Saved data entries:
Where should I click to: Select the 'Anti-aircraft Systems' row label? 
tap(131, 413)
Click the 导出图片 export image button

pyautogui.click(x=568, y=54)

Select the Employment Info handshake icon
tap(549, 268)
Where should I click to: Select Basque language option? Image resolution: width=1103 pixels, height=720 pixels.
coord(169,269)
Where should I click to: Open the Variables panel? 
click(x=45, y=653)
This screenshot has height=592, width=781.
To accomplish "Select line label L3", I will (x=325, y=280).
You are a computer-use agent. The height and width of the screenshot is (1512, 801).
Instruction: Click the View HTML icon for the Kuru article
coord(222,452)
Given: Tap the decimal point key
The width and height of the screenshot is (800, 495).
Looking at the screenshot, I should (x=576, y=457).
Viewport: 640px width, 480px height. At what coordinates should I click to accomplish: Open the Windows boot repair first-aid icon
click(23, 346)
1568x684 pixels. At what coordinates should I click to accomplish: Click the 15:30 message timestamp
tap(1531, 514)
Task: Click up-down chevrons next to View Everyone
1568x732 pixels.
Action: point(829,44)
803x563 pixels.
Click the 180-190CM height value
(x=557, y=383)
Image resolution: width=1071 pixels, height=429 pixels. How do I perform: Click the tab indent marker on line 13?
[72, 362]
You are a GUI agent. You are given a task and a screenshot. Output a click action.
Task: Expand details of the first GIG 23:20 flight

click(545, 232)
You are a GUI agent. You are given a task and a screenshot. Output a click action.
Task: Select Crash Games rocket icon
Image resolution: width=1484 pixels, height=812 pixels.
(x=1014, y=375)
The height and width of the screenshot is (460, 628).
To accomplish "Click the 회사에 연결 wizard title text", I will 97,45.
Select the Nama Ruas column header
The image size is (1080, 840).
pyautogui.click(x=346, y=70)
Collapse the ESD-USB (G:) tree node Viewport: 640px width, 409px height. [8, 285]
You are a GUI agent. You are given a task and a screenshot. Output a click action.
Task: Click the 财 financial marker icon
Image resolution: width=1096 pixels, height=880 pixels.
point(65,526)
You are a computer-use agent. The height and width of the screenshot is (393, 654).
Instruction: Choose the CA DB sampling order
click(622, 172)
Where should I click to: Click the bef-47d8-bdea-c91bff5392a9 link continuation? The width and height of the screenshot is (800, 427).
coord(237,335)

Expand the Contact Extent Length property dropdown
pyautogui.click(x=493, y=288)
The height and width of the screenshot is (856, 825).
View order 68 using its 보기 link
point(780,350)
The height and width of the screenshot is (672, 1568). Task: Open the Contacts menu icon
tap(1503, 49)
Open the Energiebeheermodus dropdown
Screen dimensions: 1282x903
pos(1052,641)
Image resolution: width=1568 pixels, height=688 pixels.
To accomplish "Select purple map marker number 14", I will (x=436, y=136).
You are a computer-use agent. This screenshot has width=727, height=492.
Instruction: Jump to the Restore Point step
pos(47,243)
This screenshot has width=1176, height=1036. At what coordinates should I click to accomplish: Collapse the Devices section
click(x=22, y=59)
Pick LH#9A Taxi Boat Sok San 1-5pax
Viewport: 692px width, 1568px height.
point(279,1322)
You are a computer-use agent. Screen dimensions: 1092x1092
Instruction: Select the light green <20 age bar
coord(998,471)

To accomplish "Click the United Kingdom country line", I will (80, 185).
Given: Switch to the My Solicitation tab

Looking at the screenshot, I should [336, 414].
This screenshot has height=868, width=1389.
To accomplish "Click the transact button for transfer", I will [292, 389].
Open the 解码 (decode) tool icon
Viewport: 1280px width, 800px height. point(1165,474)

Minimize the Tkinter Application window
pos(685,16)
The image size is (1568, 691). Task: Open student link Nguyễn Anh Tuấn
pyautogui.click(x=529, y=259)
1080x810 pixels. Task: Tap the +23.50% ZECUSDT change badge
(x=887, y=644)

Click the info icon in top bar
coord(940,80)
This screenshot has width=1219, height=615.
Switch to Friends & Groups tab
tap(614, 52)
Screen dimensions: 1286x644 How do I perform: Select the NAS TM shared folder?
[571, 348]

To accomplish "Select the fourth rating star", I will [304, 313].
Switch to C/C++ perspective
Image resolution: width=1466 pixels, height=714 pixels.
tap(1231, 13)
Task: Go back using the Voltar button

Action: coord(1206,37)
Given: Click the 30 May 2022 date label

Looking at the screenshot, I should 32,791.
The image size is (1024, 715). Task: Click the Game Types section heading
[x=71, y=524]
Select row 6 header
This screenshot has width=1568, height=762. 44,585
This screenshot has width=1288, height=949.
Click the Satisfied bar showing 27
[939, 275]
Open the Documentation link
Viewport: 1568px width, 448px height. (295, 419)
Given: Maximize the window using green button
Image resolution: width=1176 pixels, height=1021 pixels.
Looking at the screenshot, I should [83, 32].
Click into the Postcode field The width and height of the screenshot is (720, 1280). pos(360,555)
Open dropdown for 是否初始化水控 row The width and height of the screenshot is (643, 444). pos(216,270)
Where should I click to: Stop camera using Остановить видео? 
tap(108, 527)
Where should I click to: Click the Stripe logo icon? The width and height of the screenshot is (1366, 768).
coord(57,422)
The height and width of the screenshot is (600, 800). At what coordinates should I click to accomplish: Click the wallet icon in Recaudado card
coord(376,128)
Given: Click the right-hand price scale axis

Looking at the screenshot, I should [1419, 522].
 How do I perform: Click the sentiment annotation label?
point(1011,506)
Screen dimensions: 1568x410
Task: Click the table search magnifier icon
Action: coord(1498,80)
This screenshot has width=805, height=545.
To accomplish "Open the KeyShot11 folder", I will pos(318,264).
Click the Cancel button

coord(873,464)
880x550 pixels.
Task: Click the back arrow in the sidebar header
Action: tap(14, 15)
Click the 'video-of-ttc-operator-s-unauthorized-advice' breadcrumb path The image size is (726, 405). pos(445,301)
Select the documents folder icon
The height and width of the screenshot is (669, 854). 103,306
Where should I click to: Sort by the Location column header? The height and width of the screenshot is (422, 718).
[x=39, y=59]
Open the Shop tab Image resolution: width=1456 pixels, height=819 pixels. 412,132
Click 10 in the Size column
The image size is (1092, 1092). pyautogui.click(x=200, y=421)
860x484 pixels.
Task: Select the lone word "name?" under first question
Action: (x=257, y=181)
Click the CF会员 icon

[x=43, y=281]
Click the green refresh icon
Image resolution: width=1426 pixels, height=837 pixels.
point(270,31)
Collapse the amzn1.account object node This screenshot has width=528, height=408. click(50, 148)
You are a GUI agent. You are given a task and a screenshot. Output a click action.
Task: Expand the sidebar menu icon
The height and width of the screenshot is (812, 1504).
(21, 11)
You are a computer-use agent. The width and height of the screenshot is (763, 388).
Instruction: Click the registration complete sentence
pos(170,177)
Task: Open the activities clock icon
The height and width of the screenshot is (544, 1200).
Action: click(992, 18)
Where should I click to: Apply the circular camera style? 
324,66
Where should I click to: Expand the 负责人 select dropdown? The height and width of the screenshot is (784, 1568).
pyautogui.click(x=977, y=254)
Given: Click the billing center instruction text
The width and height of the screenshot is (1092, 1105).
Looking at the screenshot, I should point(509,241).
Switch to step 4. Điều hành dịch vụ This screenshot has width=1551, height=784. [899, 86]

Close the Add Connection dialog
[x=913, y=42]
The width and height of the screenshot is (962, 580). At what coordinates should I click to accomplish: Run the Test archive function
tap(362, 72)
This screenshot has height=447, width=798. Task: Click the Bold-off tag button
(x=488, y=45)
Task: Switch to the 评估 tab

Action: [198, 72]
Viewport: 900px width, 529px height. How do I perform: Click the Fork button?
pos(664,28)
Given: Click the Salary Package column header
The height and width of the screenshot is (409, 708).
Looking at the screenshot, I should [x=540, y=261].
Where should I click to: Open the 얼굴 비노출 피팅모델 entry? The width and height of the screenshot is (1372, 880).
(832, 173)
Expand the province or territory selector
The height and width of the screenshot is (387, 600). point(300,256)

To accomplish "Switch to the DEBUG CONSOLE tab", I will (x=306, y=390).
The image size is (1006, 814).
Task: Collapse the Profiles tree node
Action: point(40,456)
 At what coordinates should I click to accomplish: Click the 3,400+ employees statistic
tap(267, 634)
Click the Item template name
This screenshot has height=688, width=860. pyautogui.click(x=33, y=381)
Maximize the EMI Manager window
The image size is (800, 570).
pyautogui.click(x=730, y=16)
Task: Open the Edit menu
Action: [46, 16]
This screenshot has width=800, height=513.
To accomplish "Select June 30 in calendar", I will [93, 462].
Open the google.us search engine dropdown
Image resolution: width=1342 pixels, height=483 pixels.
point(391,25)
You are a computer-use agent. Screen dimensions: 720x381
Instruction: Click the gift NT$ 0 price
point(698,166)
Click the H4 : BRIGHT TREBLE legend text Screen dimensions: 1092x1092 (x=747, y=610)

* What this task involves *
Scan the records for the word "text" and copy every line where it is found.

* Your solution *
To accomplish "Click the 회사에 연결 wizard title text", I will 97,45.
Given: Click the billing center instruction text
Click the H4 : BRIGHT TREBLE legend text Screen dimensions: 1092x1092 (x=747, y=610)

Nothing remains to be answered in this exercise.